DIRECTIONS
Please retype the data below word for word, beginning at the line that contains "Given: Cancel with the 取消 button" and going on through the end of the data. Leave the pictures out of your answer.

Pointing data for text and elements:
┄┄┄┄┄┄┄┄┄┄
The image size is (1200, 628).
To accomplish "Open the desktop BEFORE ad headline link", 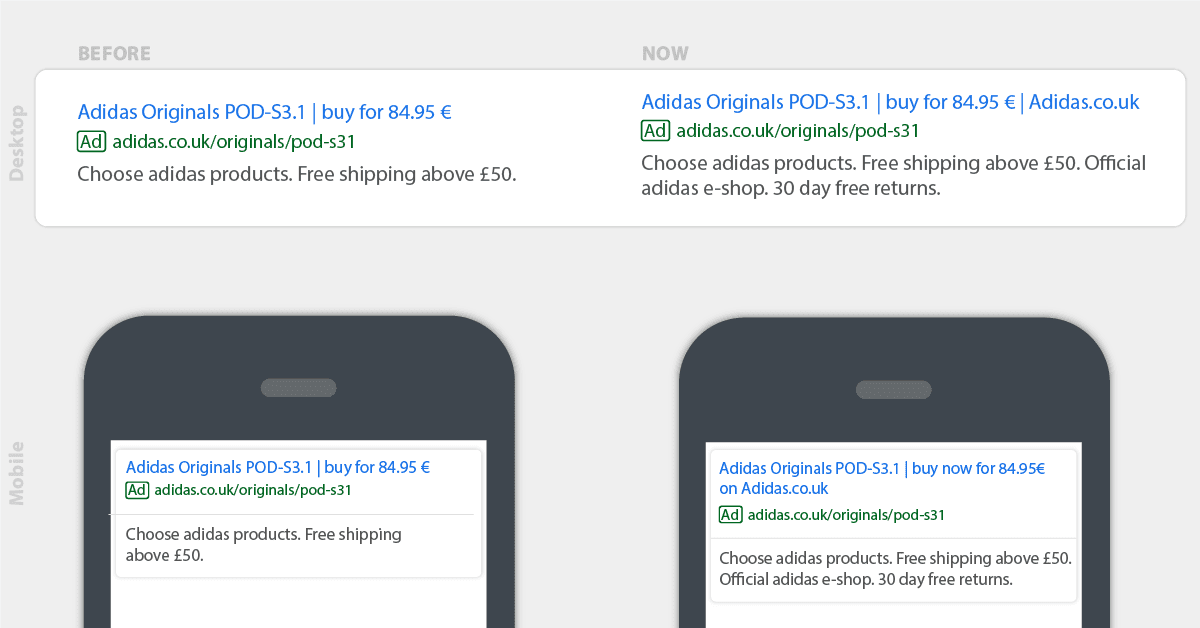I will click(264, 112).
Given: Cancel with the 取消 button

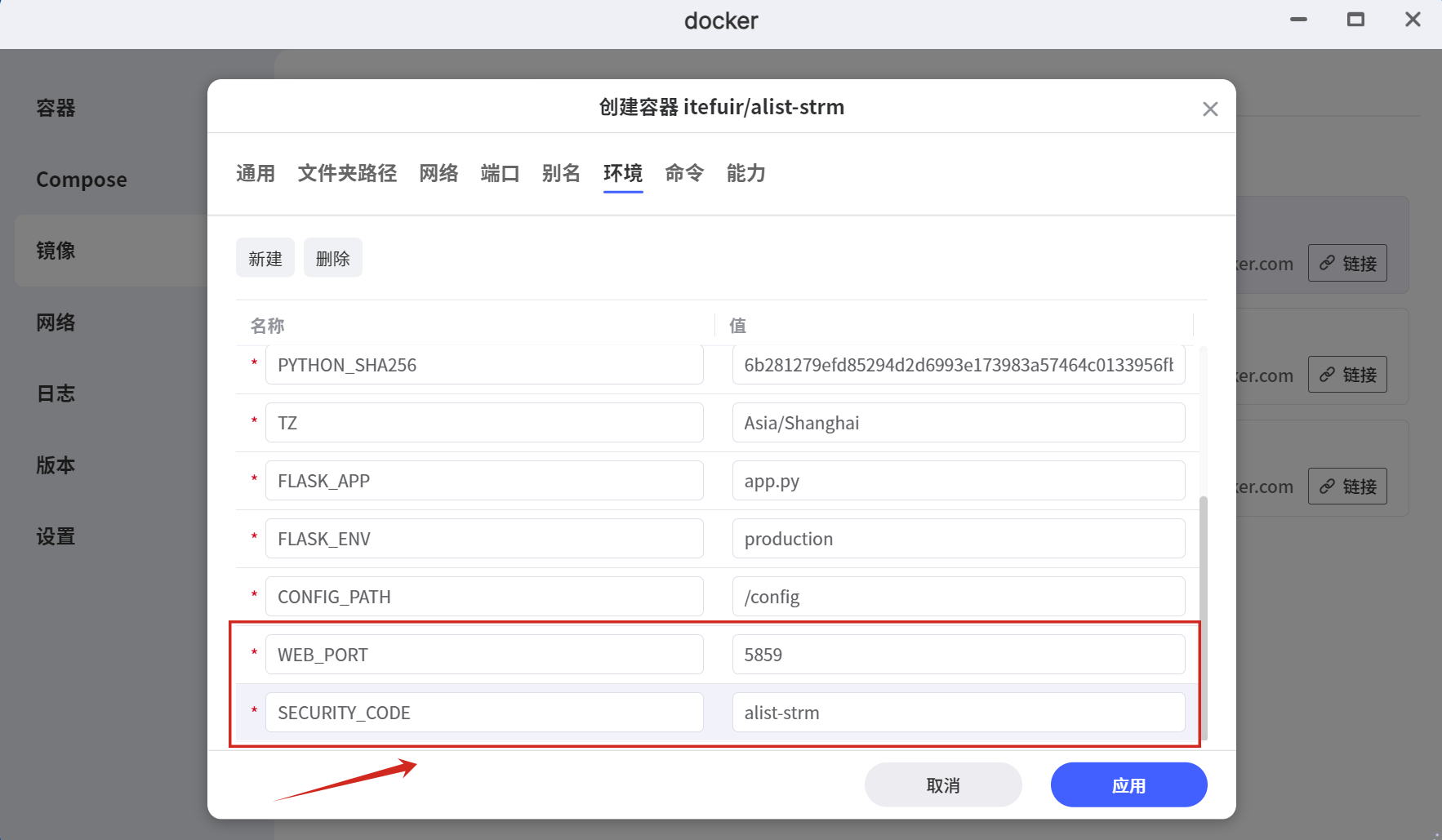Looking at the screenshot, I should [x=942, y=785].
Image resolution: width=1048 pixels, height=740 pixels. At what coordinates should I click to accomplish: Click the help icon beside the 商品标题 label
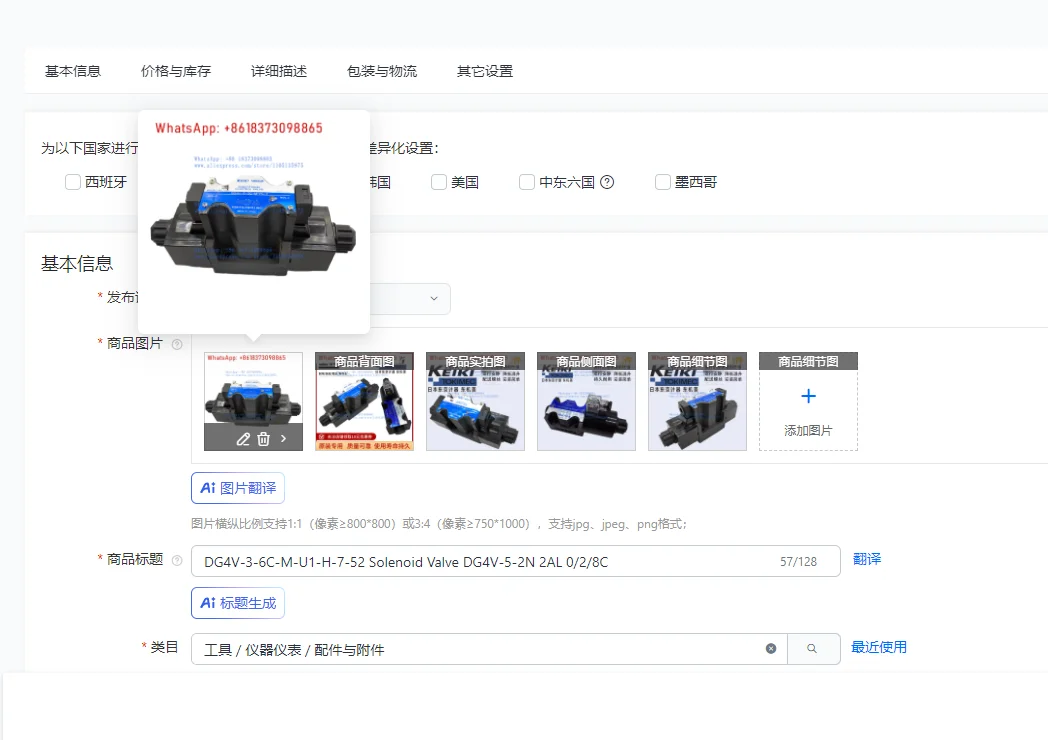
┄┄┄┄┄┄┄┄┄┄
COMPLETE ANSWER
Given: Cancel with the 取消 button

Looking at the screenshot, I should [x=942, y=785].
Image resolution: width=1048 pixels, height=740 pixels. At what coordinates should I click to accomplish: Click the help icon beside the 商品标题 label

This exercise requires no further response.